Let KEYSIZE be the guessed length of the key; try values from 2 to (say) 40.
Write a function to compute the edit distance/Hamming distance between two strings.
For each KEYSIZE, take the first KEYSIZE worth of bytes, and the second KEYSIZE worth of bytes, and find the edit distance between them. Normalize this result by dividing by KEYSIZE.
The KEYSIZE with the smallest normalized edit distance is probably the key. You could proceed perhaps with the smallest 2-3 KEYSIZE values. Or take 4 KEYSIZE blocks instead of 2 and average the distances.
Now that you probably know the KEYSIZE: break the ciphertext into blocks of KEYSIZE length.

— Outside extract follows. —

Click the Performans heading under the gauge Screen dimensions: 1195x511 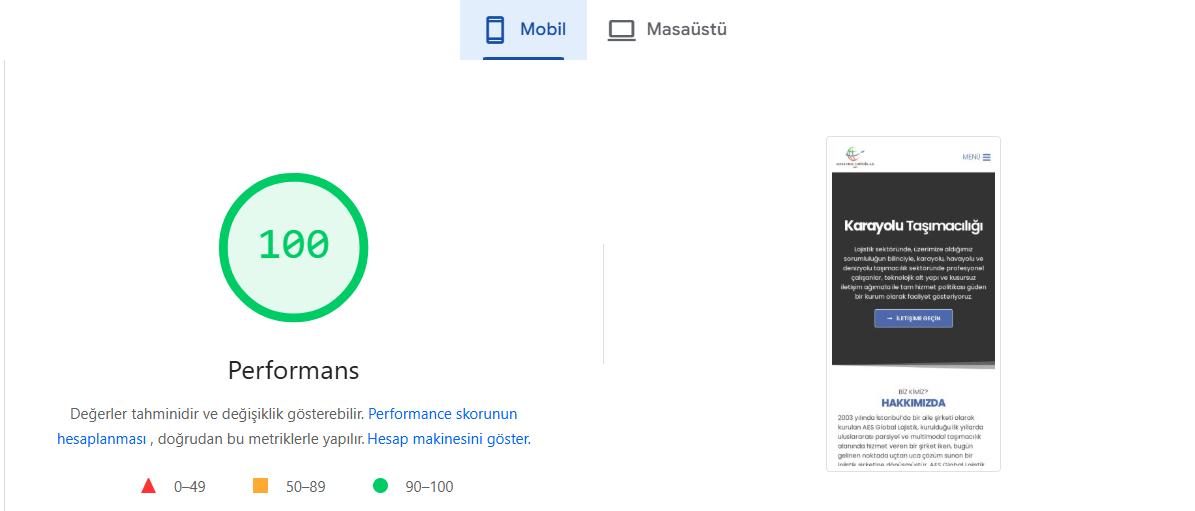[293, 371]
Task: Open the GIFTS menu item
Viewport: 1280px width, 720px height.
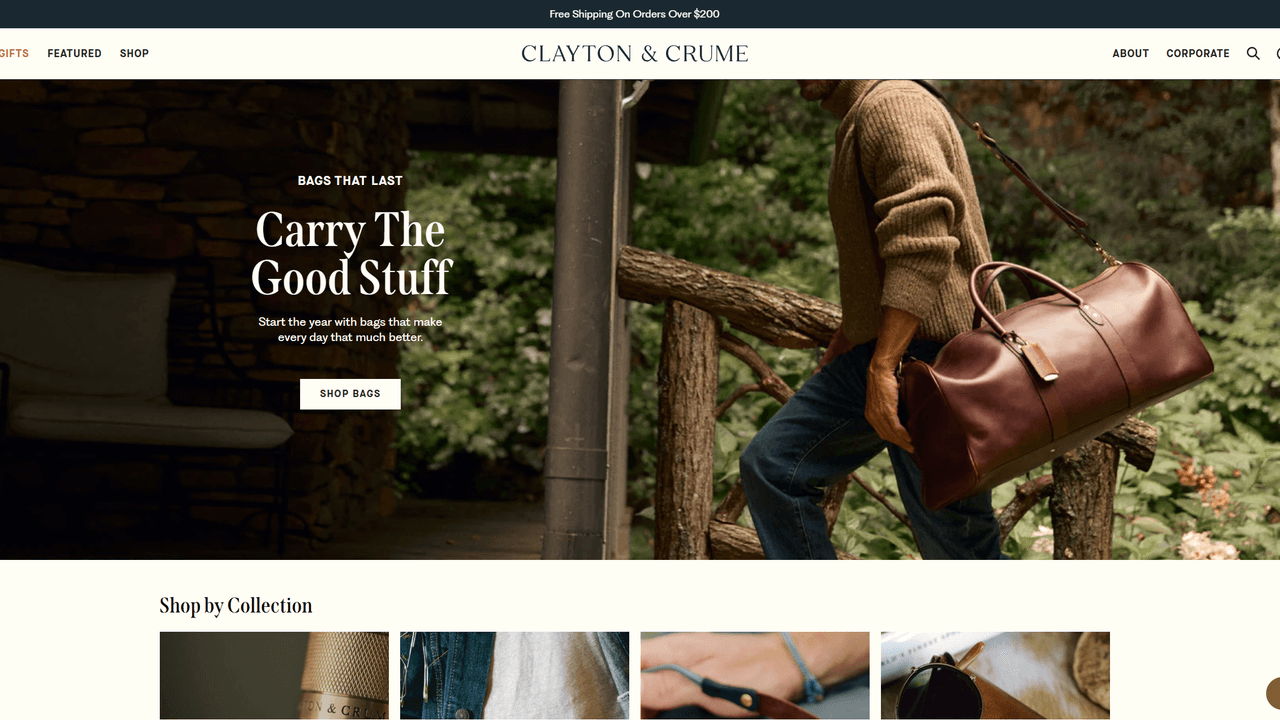Action: tap(14, 54)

Now transpose the blocks: make a block that is the first byte of every block, and a block that is the second byte of every block, and so on.
Solve each block as if it was single-character XOR. You already have code to do this. For each block, the single-byte XOR key that produces the best looking histogram is the repeating-key XOR key byte for that block. Put them together and you have the key.
This code is going to turn out to be surprisingly useful later on. Breaking repeating-key XOR ("Vigenere") statistically is obviously an academic exercise, a "Crypto 101" thing. But more people "know how" to break it than can actually break it, and a similar technique breaks something much more important.
Here is the idea:
First we have to find out the lenght of the key. This is the purpose of the steps using the "edit distance".
When we have the key length, we are able to group together ciphertext bytes that share the same key byte.
This result in "blocks" each being a "single-character XOR" which we know how to break since challenge 3.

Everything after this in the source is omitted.